→ **EXERCISE GOAL**: Report each line of the data that includes the word "resolution".

═════ GIVEN RECORDS

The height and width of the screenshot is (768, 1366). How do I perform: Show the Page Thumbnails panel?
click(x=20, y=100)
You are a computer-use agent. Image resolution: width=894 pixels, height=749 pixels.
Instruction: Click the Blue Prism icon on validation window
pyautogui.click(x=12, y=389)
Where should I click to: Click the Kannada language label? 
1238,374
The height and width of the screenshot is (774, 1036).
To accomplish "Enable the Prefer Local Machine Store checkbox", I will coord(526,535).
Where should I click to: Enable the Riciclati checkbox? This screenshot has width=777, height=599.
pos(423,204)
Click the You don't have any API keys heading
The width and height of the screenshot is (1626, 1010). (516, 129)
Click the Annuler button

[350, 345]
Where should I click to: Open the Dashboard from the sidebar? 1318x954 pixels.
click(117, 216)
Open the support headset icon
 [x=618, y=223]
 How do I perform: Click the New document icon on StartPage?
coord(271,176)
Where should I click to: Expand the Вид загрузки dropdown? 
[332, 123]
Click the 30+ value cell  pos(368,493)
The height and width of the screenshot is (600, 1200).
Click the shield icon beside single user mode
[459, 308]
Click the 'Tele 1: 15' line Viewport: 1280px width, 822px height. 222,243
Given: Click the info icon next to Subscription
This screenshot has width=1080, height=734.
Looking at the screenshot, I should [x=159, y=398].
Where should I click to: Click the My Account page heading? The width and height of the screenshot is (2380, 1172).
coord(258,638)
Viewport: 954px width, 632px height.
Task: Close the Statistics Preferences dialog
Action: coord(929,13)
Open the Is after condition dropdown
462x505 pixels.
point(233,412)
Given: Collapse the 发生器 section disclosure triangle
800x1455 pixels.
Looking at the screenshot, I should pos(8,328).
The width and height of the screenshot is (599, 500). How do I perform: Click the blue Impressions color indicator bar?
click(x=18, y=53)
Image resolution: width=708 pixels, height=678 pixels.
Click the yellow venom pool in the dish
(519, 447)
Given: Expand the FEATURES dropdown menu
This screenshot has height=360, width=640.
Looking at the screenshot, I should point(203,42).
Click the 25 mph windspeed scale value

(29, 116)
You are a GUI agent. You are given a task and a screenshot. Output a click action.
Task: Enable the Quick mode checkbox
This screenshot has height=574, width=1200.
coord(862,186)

══════════

→ **OUTPUT FOR THIS EXERCISE**:
You are a computer-use agent. Image resolution: width=894 pixels, height=749 pixels.
Image resolution: width=708 pixels, height=678 pixels.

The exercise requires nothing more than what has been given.